We have a diverse group of youth attending our classes.  While the Touareg ethnic group is dominant (90%) in the camp, other ethnicities are present and are included in our group: Songhai, Peul, and Arab.  As with our previous project in a #Malian #refugee camp that was predominantly Touareg, we’ve tried in multiple ways to identify Bellah youth (an ethnic group who are part of the unfree social caste of Touareg society) and enroll them in our program.  Due to the history of the relationship between Bellah and Touareg, which has been slave and master for centuries, including the Bellah is an extremely sensitive topic. In the last project, it was not even possible to use the name Bellah during recruitment and we did not succeed in including any Bellah youth.   Fortunately, in this camp community there has been more openness to identifying Bellah and including them in the project.  In one case a Touareg man brought in his Bellah foster daughter to apply to the program.  She was identified as an unaccompanied minor by the organization Terre des Hommes who work with child protection in the camp, but how she came to live with her Touareg foster father is unclear.
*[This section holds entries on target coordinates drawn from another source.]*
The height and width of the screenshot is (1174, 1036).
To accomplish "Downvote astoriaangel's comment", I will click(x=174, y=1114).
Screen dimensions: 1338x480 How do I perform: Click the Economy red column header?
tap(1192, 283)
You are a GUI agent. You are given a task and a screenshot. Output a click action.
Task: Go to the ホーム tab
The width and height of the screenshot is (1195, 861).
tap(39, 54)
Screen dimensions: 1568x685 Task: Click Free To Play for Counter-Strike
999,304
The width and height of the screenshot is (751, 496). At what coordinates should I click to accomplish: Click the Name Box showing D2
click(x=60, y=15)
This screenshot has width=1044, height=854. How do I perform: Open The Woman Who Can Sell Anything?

Perhaps she was taken from her family to work for him.  The contrast between her and her foster father was huge. Besides skin color, she was very unkempt, seemed extremely underweight, and at first wouldn’t sit on the bench provided as she bent over the table to create her drawing application even though it was only inches away from her.  When I realized she was going to create the whole drawing in this uncomfortable position I asked her if she wanted to sit down.  She seemed like she had rarely, or perhaps never held a pencil.  My sense of her was that she was coming from a place of extreme poverty and submissive status.  Unfortunately, according to the leader of the camp section she comes from, she was unwilling to walk the distance to attend the class.  Perhaps this new environment was too intimidating and foreign to her, or perhaps her foster father changed his mind about allowing her to attend.   It is frustrating that we can make so little headway with such an important issue  However, it makes sense given that including Bellah in educational opportunities is a huge break from their historical traditional role, and the difficulty we’ve experienced trying to include them reflects how deeply engrained these roles are.